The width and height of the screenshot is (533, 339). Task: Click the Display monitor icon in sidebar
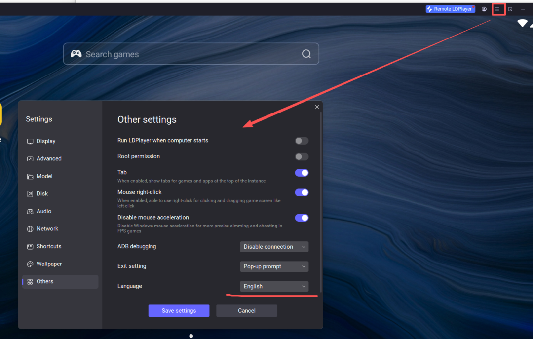30,141
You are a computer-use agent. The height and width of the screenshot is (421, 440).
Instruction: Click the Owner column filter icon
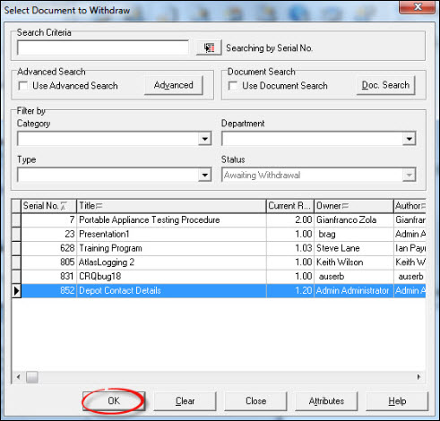pos(345,206)
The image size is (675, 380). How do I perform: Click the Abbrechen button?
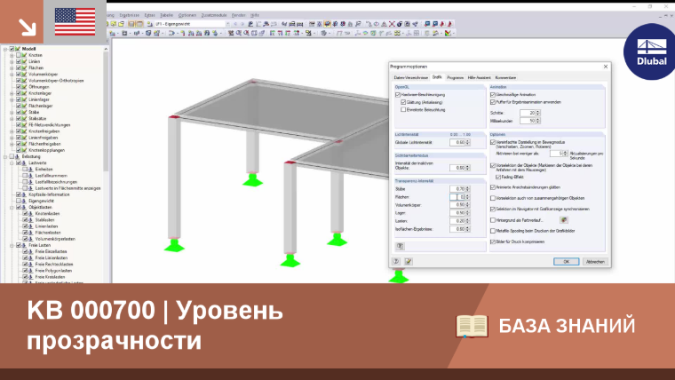[595, 262]
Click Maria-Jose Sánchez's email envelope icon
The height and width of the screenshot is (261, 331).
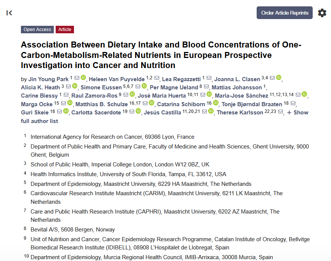pyautogui.click(x=297, y=95)
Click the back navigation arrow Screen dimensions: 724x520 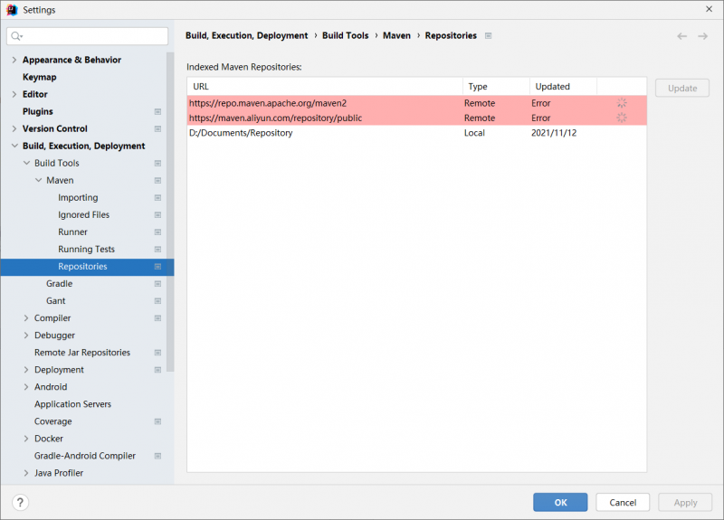coord(681,36)
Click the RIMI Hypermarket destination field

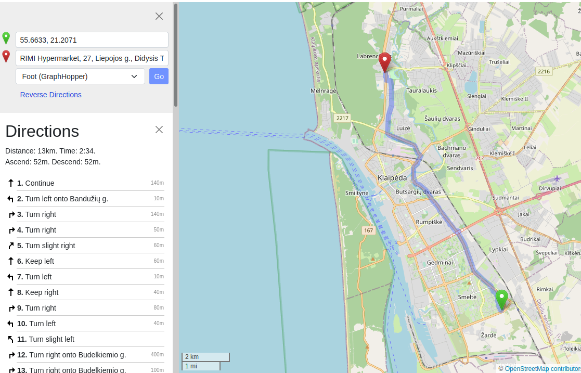(92, 58)
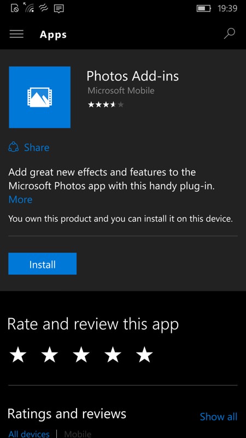Expand all reviews with Show all

coord(219,417)
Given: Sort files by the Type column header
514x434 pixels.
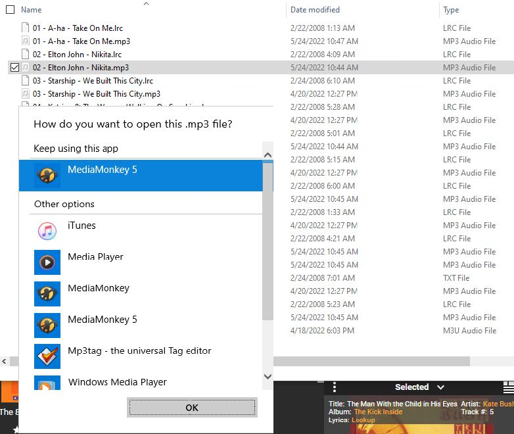Looking at the screenshot, I should coord(451,10).
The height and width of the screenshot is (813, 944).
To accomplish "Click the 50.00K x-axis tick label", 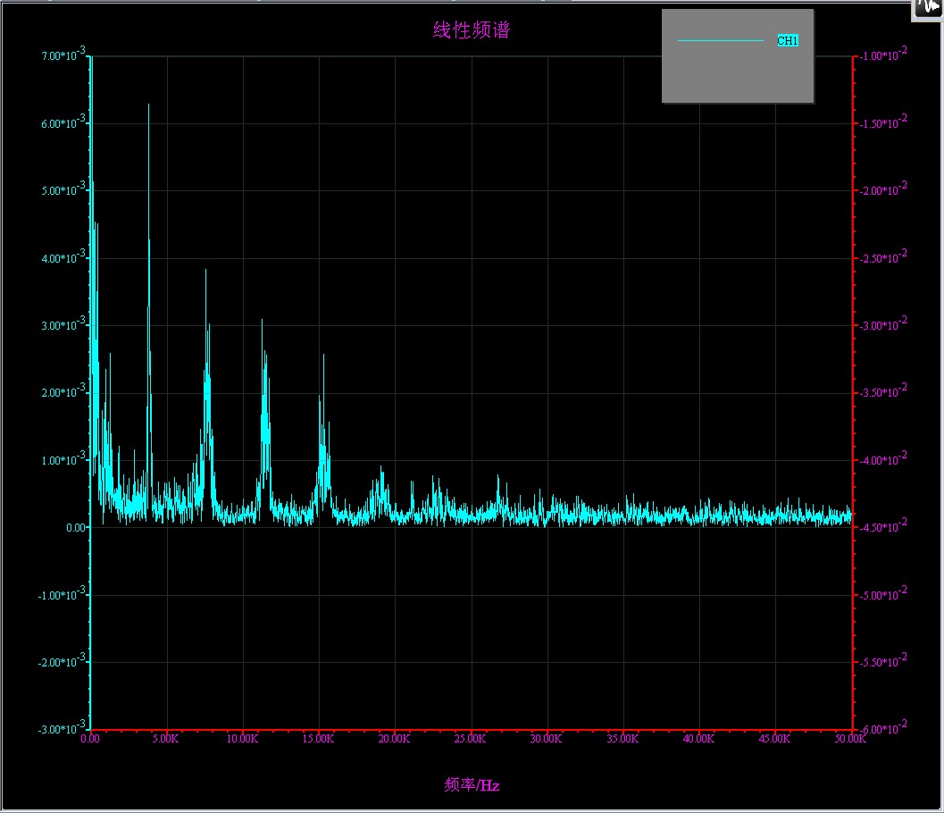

====================

Give back exactly the lines above that run from the one with "Click the RIMI Hypermarket destination field" to the one with "The height and width of the screenshot is (813, 944).", including both, with the pictures left out.

Click the RIMI Hypermarket destination field

(92, 58)
Expand all reviews with Show all

coord(219,417)
Given: Sort files by the Type column header
514x434 pixels.
Looking at the screenshot, I should coord(451,10).
The height and width of the screenshot is (813, 944).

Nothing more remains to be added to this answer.